**GIVEN EXERCISE A:**
Transcribe the passage of the DuoSubs project description starting with "Skip to main" and going on through "across different languages.".

**TEXT PROVIDED:**
Skip to main content

Semantic subtitle aligner and merger for bilingual subtitle syncing.

Project description

🎬 DuoSubs

CI PyPI version Python Versions License: Apache-2.0 Type Checked: Mypy Code Style: Ruff codecov Documentation Status

Merging subtitles using only the nearest timestamp often leads to incorrect pairings — lines may end up out of sync, duplicated, or mismatched.

This Python tool uses semantic similarity (via Sentence Transformers) to align subtitle lines based on meaning instead of timestamps — making it possible to pair subtitles across different languages.


✨ Features

  • 📌 Aligns subtitle lines based on meaning, not timing
  • 🌍 Multilingual support based on the user selected Sentence Transformer model
  • 🧩 Easy-to-use API for integration
  • 💻 Command-line interface with customizable options
  • 📄 Flexible format support — works with SRT, VTT, MPL2, TTML, ASS, SSA files

🛠️ Installation

  1. Install the correct version of PyTorch for system by following the official instructions: https://pytorch.org/get-started/locally
  2. Install this repo via pip:
    pip install duosubs
    

🚀 Usage

With the demo files provided, here are the simplest way to get started:

  • via command line

    duosubs -p demo/primary_sub.srt -s demo/secondary_sub.srt
    
  • via Python API

    from duosubs import MergeArgs, run_merge_pipeline
    
    # Store all arguments
    args = MergeArgs(
        primary="demo/primary_sub.srt",
        secondary="demo/secondary_sub.srt"
    )
    
    # Load, merge, and save subtitles.
    run_merge_pipeline(args, print)
    

These codes will produce primary_sub.zip, with the following structure:

primary_sub.zip
├── primary_sub_combined.ass   # Merged subtitles
├── primary_sub_primary.ass    # Original primary subtitles
└── primary_sub_secondary.ass  # Time-shifted secondary subtitles

By default, the Sentence Transformer model used is LaBSE.

(Items from a data source)
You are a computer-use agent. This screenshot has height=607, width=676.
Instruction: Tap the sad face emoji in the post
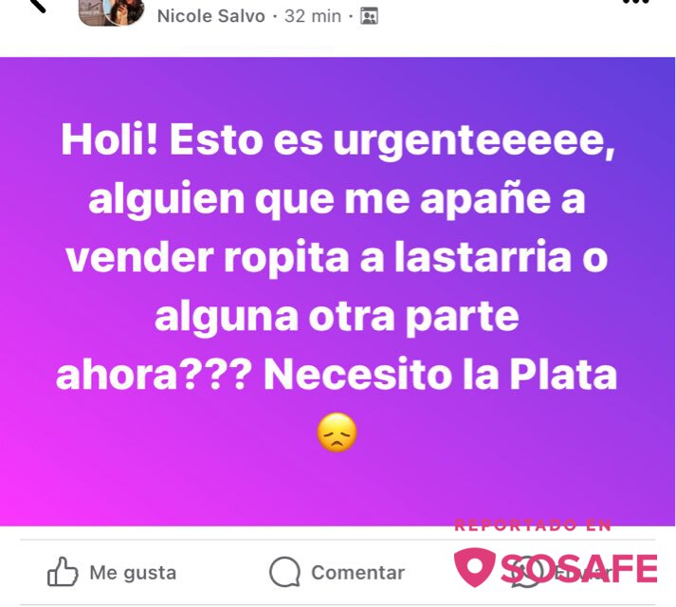pyautogui.click(x=338, y=432)
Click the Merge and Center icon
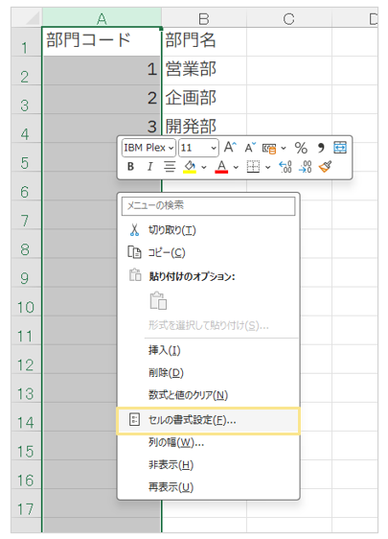388x539 pixels. (339, 148)
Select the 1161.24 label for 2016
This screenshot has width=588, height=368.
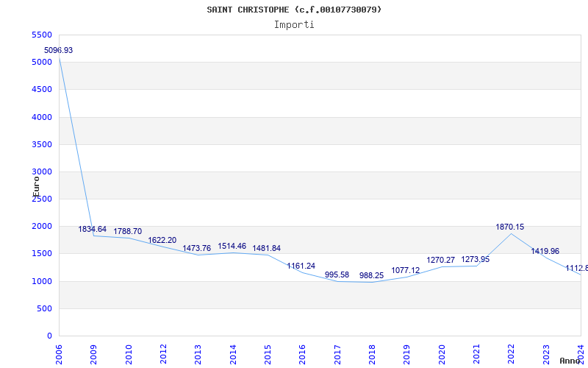click(301, 266)
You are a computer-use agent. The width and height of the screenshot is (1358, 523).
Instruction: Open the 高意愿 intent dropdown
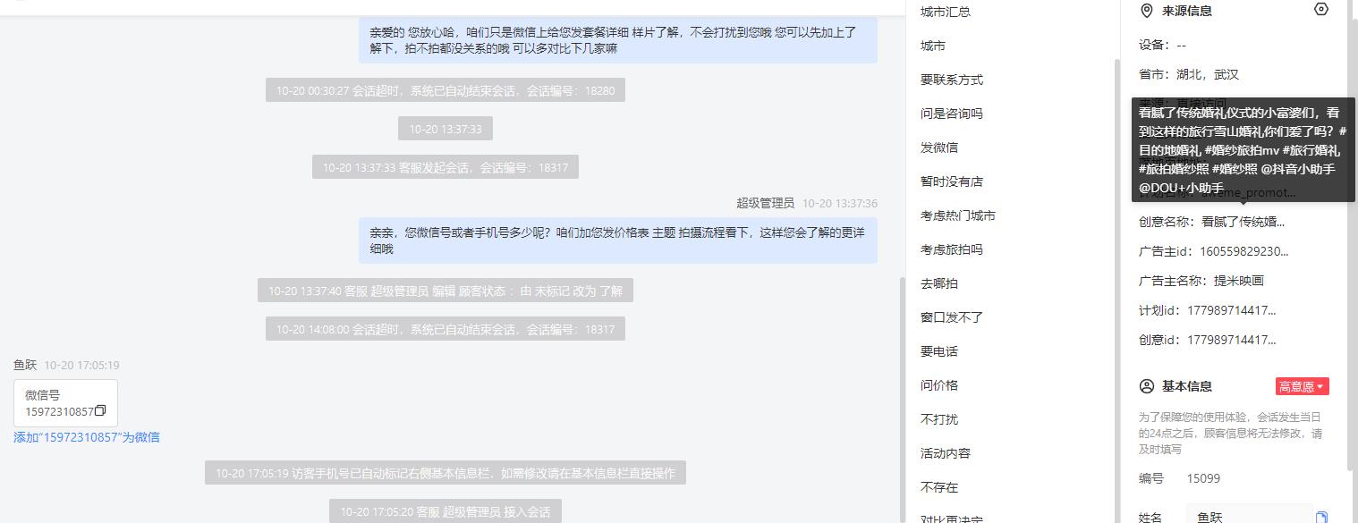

**GIVEN EXERCISE B:**
Format the lines of the entries above as a numbered list, leaving out blank lines and the pictures.

**TASK RESULT A:**
Skip to main content

Semantic subtitle aligner and merger for bilingual subtitle syncing.

Project description

🎬 DuoSubs

CI PyPI version Python Versions License: Apache-2.0 Type Checked: Mypy Code Style: Ruff codecov Documentation Status

Merging subtitles using only the nearest timestamp often leads to incorrect pairings — lines may end up out of sync, duplicated, or mismatched.

This Python tool uses semantic similarity (via Sentence Transformers) to align subtitle lines based on meaning instead of timestamps — making it possible to pair subtitles across different languages.

**TASK RESULT B:**
1. You are a computer-use agent. This screenshot has height=607, width=676.
2. Instruction: Tap the sad face emoji in the post
3. pyautogui.click(x=338, y=432)
4. Click the Merge and Center icon
5. 388x539 pixels. (339, 148)
6. Select the 1161.24 label for 2016
7. This screenshot has width=588, height=368.
8. click(301, 266)
9. You are a computer-use agent. The width and height of the screenshot is (1358, 523).
10. Instruction: Open the 高意愿 intent dropdown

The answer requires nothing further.